╔══

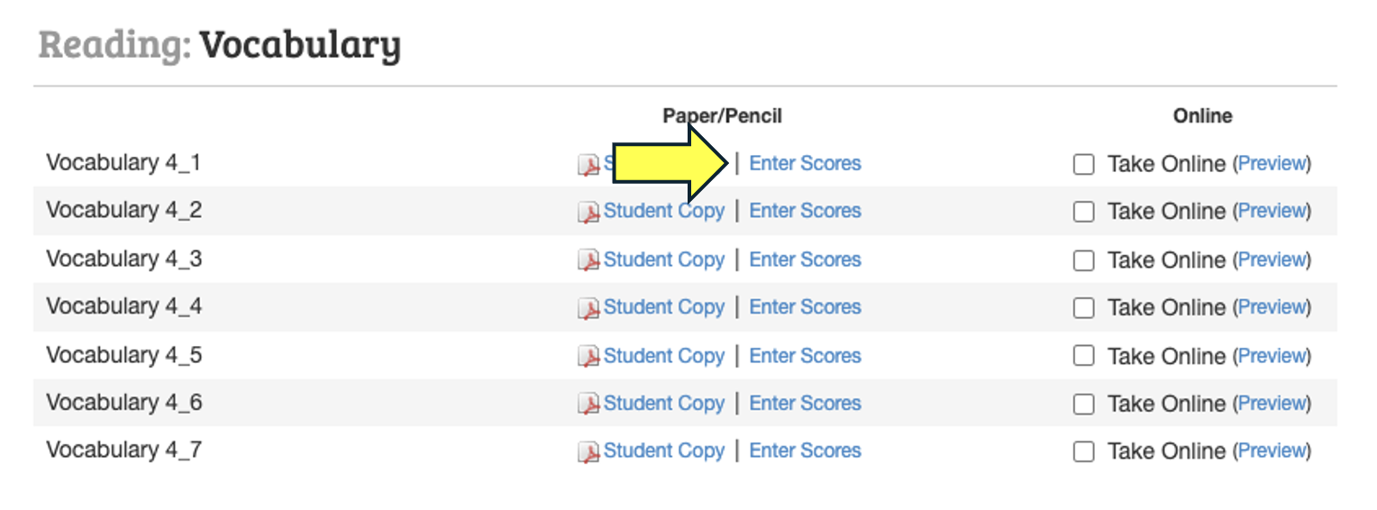Preview the Vocabulary 4_1 online test
Viewport: 1377px width, 510px height.
tap(1272, 164)
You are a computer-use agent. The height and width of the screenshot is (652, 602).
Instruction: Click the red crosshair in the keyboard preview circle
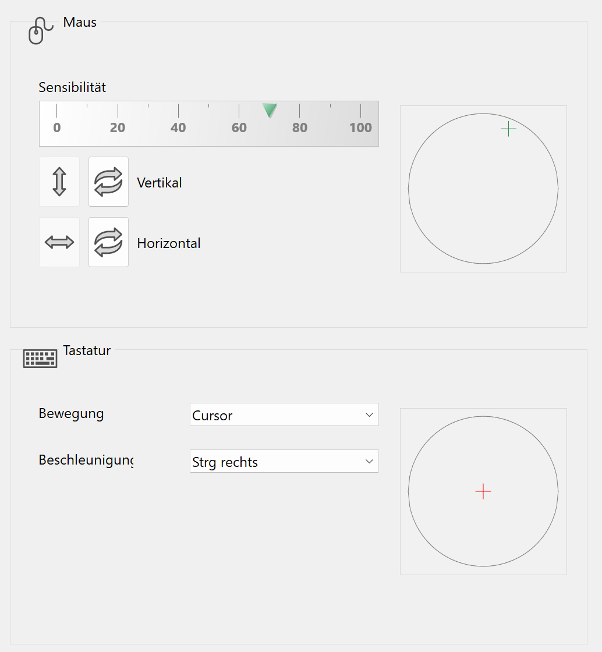[483, 491]
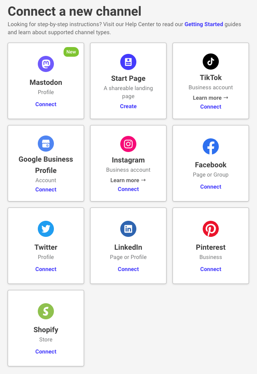Click the Instagram camera icon
Image resolution: width=257 pixels, height=374 pixels.
point(128,144)
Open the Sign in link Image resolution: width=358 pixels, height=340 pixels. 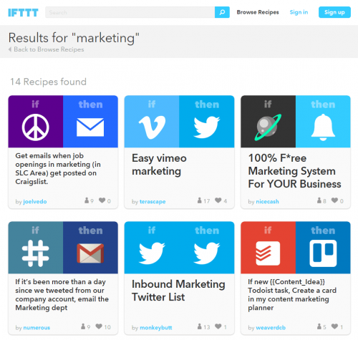[x=299, y=12]
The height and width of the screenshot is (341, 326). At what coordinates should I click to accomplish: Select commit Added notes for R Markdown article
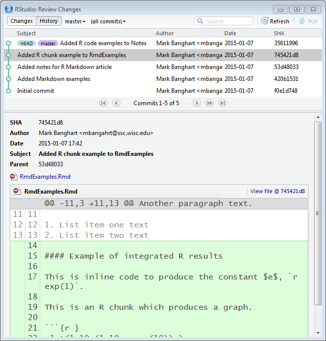[x=65, y=67]
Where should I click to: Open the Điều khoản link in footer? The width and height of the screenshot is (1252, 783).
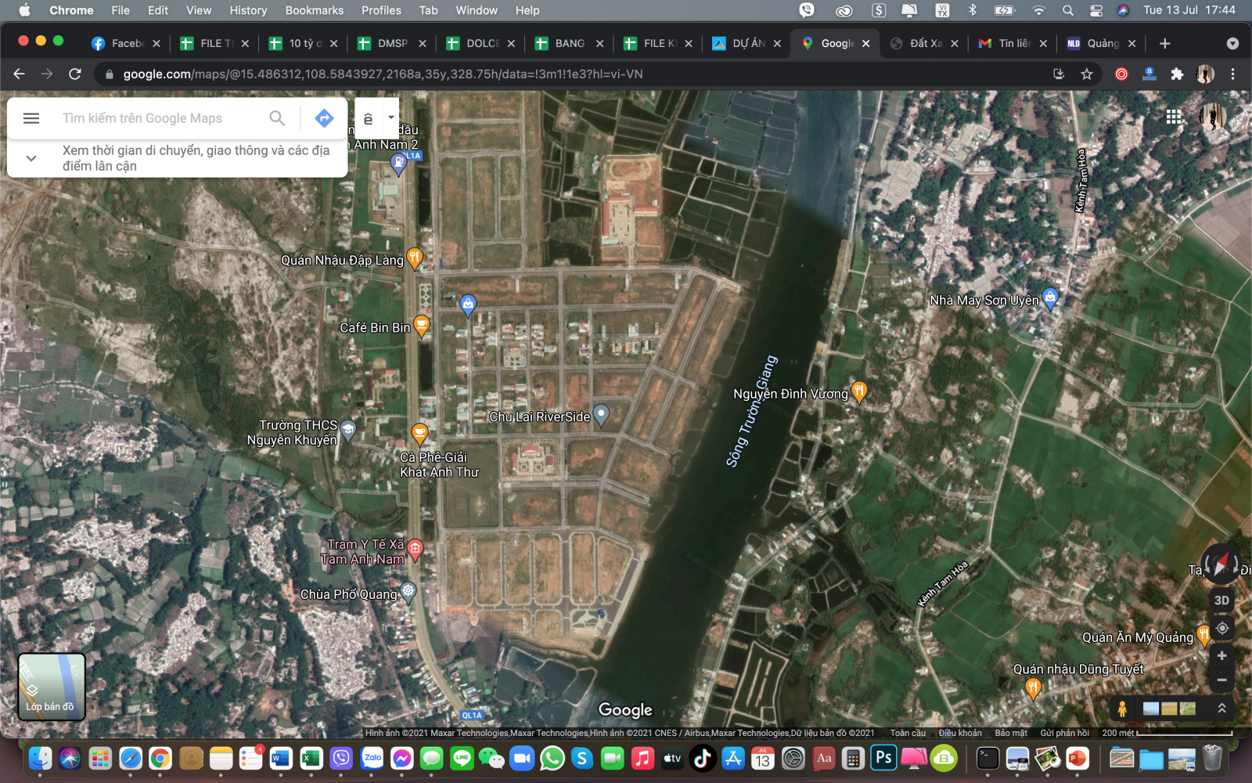point(959,733)
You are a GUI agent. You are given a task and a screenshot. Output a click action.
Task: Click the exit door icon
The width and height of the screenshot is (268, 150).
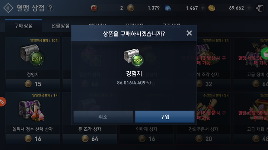click(260, 8)
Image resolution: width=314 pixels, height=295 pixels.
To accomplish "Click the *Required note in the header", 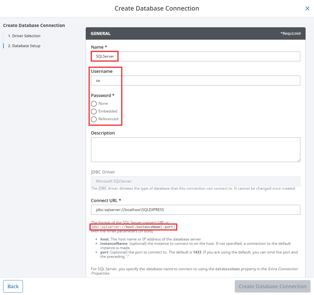I will tap(290, 33).
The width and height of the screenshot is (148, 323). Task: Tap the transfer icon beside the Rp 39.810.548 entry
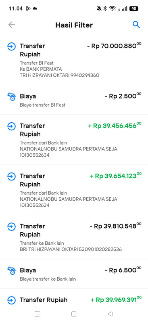pyautogui.click(x=12, y=227)
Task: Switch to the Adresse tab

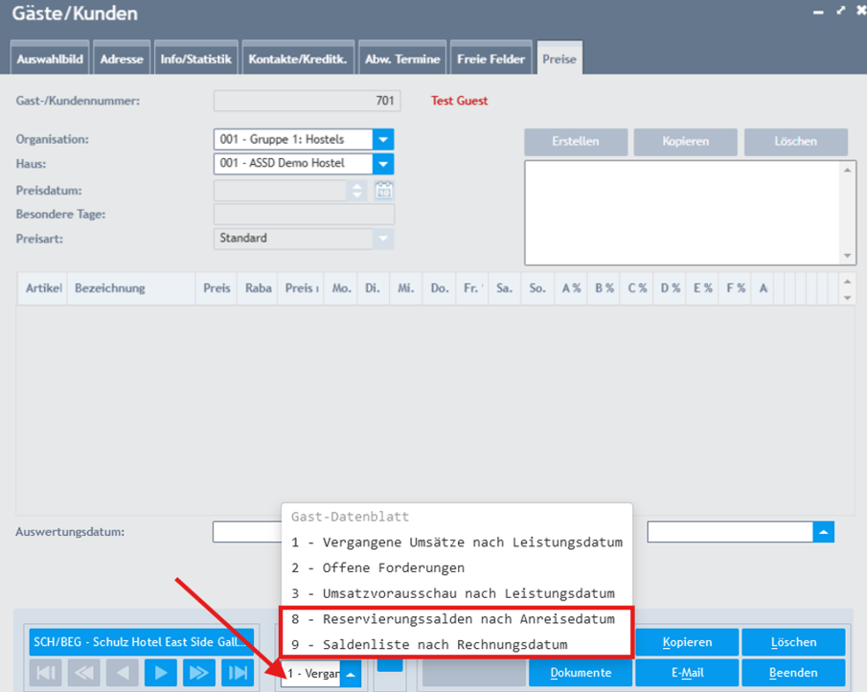Action: pos(122,59)
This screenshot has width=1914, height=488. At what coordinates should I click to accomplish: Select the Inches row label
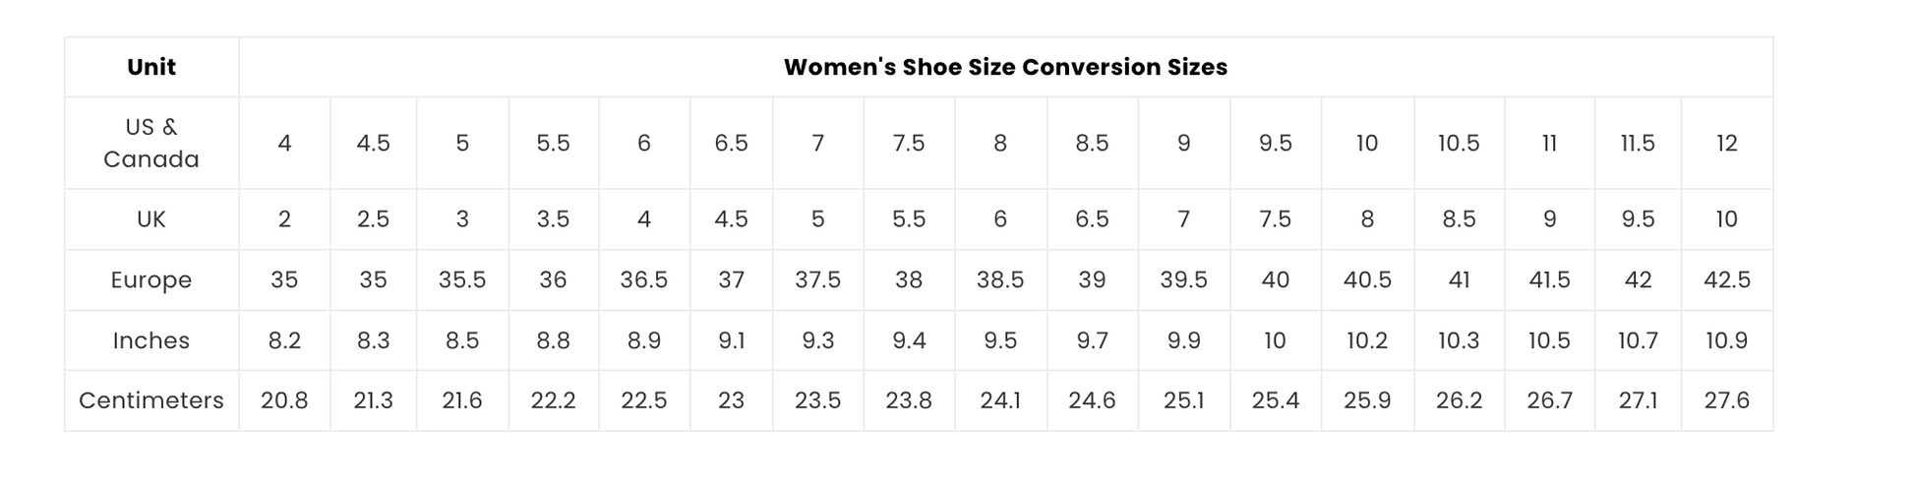pos(151,340)
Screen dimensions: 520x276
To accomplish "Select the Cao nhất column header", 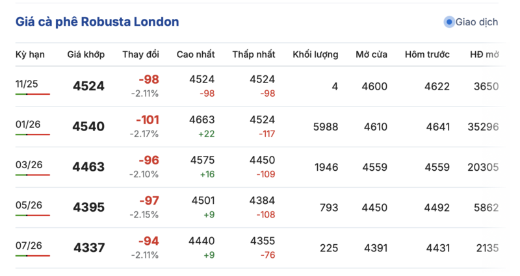I will coord(196,55).
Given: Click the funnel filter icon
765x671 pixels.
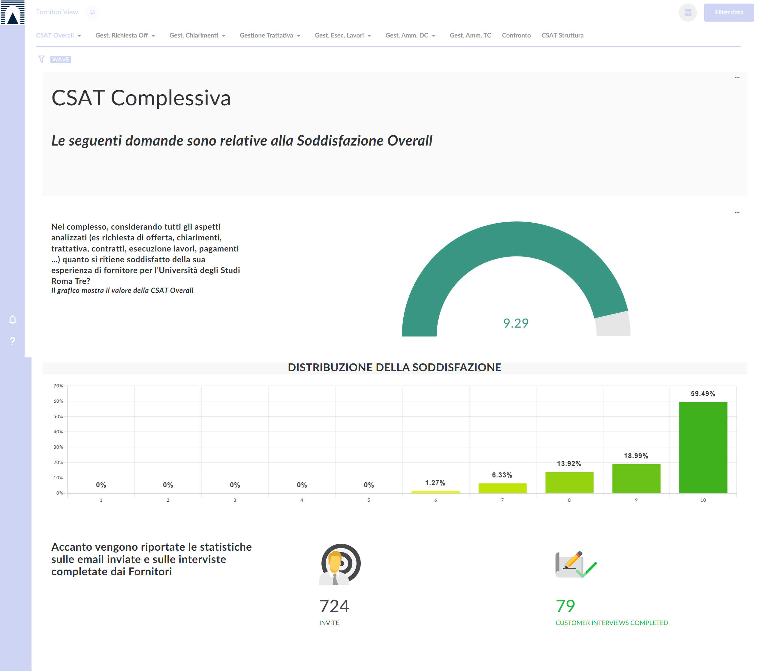Looking at the screenshot, I should 42,59.
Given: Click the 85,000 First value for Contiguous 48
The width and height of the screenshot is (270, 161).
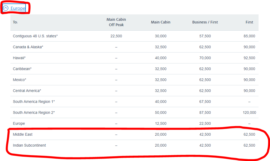Looking at the screenshot, I should click(249, 36).
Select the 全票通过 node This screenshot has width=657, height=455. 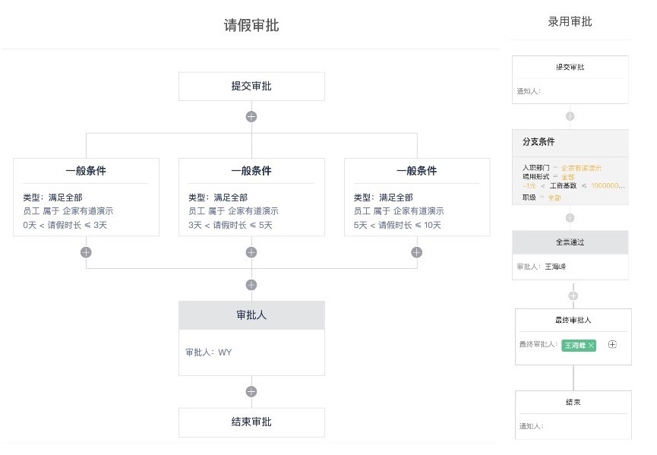pyautogui.click(x=570, y=242)
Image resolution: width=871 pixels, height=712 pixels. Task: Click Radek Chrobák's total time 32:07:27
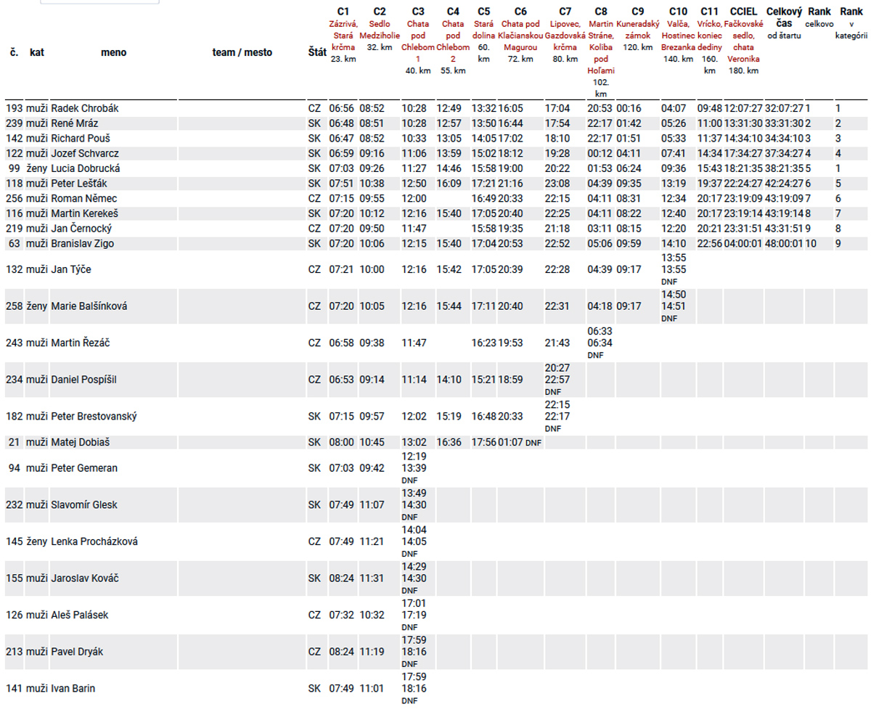(x=783, y=108)
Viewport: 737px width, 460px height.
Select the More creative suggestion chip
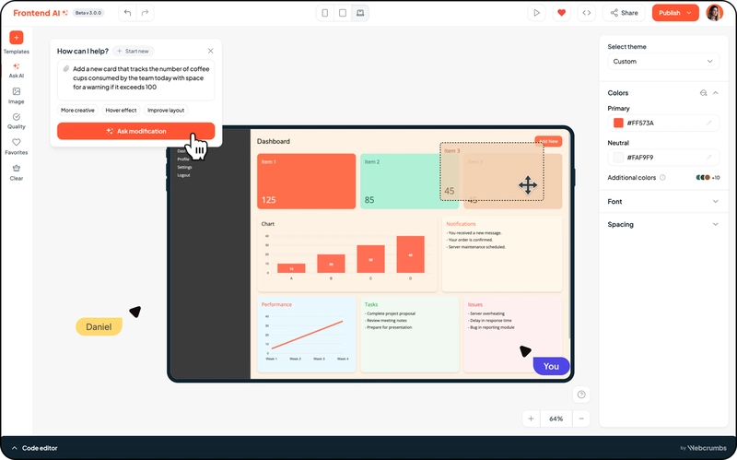(77, 110)
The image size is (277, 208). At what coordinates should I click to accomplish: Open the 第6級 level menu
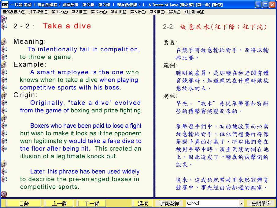[157, 12]
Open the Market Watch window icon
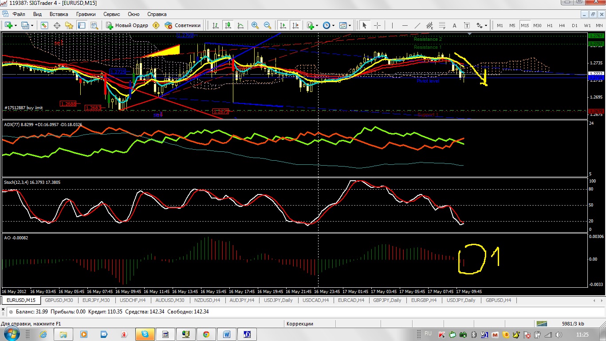Screen dimensions: 606x341 click(x=44, y=25)
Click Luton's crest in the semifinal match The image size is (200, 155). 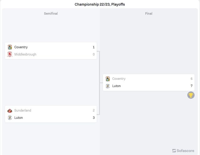pyautogui.click(x=10, y=118)
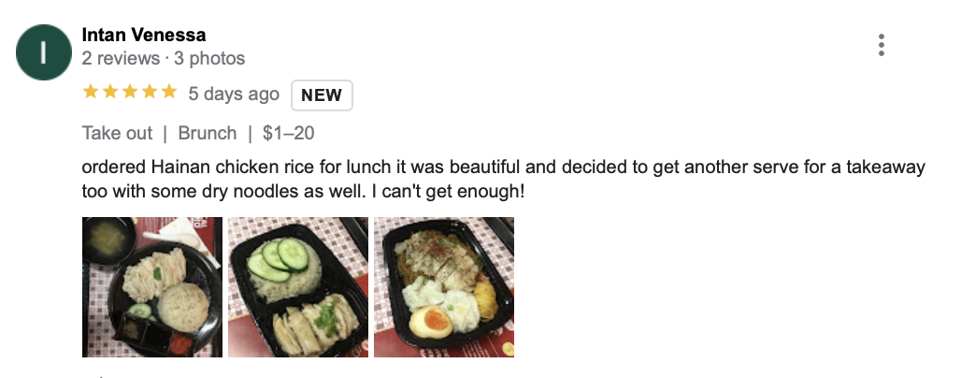Open photo of chicken rice with soup
The width and height of the screenshot is (961, 378).
(x=152, y=287)
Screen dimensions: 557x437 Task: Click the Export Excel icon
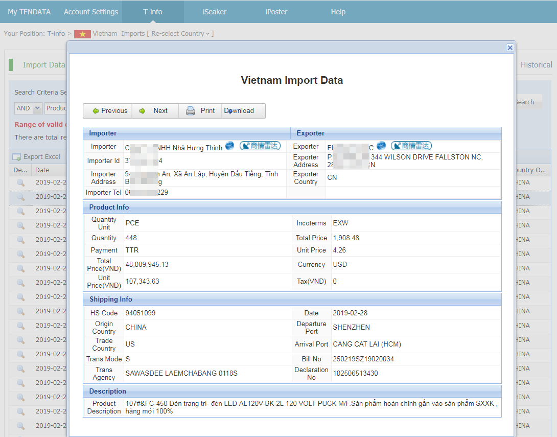(x=17, y=157)
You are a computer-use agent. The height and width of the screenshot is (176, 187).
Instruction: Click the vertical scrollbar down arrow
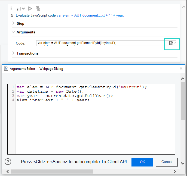click(183, 163)
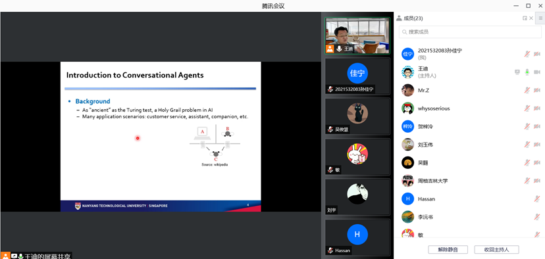Click 王迪's screen share icon

(517, 72)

╚══

# Instructions to follow
With the pictures left out, copy exactly the lines above from the line containing "is (176, 187)." through the last line of the entries.

# Exercise response
You are a computer-use agent. The height and width of the screenshot is (176, 187).
Instruction: Click the vertical scrollbar down arrow
click(183, 163)
Click 王迪's screen share icon

(517, 72)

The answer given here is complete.